• TASK INSTRUCTIONS: Work out how many lines of the records hold the string "چهارشنبه", and reply with that number alone.

• DATA FOR THE TASK:
=====

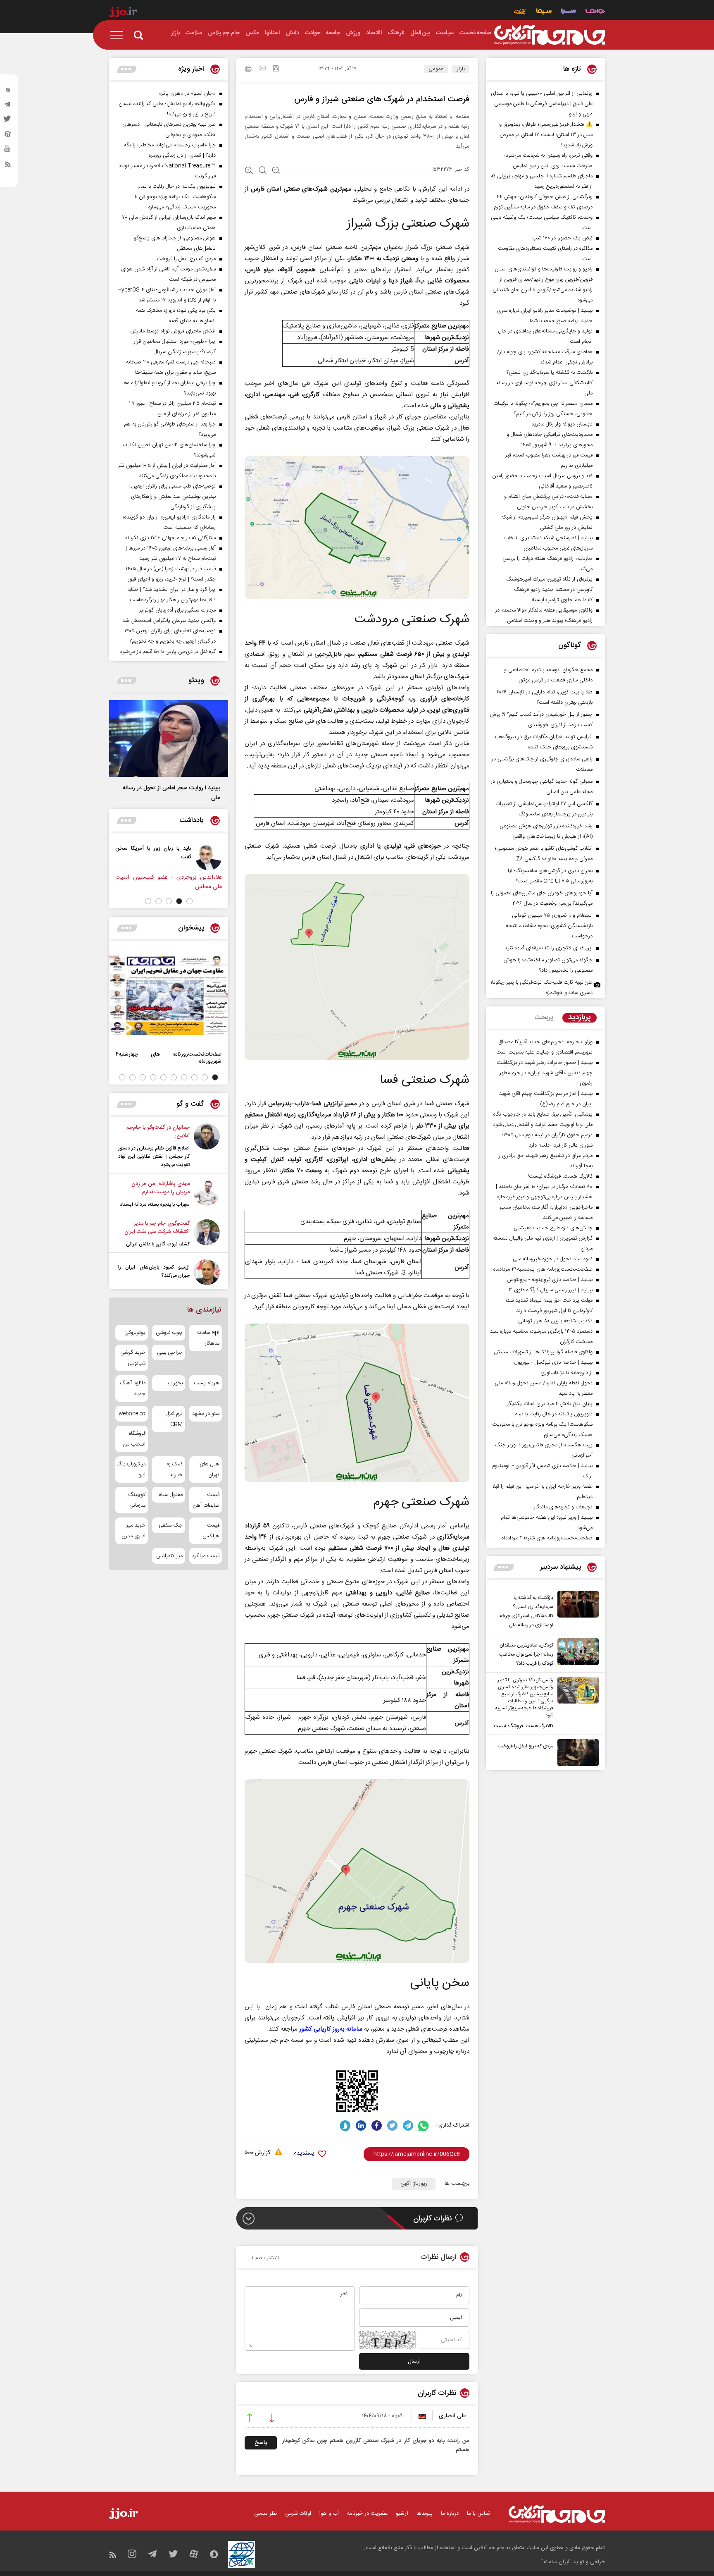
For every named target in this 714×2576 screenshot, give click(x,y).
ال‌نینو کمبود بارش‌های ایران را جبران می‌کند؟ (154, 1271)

=====

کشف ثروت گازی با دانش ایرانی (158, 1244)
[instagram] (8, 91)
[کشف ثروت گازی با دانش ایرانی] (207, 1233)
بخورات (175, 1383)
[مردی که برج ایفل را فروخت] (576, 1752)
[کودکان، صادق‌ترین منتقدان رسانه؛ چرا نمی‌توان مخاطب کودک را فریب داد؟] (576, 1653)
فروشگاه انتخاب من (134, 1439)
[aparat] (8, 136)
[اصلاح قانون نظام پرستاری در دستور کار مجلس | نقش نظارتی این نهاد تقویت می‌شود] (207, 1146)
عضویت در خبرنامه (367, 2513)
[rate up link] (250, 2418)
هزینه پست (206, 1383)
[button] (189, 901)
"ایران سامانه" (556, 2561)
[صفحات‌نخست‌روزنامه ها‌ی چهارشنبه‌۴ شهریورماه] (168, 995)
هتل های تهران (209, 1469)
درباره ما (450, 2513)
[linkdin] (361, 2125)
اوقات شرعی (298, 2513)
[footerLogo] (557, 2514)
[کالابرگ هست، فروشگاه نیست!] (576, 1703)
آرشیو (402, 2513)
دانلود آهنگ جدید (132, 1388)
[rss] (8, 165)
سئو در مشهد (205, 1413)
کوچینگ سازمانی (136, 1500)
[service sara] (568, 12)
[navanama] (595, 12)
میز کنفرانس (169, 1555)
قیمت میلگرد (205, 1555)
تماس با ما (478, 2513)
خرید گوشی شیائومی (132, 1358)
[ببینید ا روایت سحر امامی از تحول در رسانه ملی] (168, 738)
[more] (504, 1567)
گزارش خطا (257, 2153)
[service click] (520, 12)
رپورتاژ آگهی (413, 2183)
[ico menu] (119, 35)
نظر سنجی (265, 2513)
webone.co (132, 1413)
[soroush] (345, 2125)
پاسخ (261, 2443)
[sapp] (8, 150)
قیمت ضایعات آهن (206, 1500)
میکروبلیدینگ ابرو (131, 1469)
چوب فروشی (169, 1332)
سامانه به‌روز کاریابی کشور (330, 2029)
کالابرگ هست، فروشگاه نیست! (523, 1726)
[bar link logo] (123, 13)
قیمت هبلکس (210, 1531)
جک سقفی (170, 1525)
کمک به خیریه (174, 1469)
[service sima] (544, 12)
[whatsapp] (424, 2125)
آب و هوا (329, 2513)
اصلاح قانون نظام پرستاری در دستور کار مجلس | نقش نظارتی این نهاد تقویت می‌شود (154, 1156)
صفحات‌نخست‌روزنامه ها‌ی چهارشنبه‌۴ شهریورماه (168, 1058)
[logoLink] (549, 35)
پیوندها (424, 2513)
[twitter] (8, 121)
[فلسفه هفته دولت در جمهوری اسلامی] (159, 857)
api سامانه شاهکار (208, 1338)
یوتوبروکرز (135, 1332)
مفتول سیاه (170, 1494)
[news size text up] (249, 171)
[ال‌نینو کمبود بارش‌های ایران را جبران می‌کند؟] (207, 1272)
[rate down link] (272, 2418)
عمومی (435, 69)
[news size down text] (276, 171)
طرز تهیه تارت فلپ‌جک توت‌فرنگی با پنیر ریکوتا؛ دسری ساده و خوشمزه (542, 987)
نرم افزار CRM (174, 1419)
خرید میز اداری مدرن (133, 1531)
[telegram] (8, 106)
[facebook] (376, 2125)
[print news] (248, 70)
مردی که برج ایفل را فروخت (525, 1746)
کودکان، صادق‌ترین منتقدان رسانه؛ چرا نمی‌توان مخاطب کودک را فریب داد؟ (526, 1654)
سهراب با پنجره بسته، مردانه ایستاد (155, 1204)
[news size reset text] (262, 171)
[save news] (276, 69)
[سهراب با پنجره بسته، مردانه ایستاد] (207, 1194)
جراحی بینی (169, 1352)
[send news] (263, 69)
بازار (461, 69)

=====

• TASK RESPONSE: 2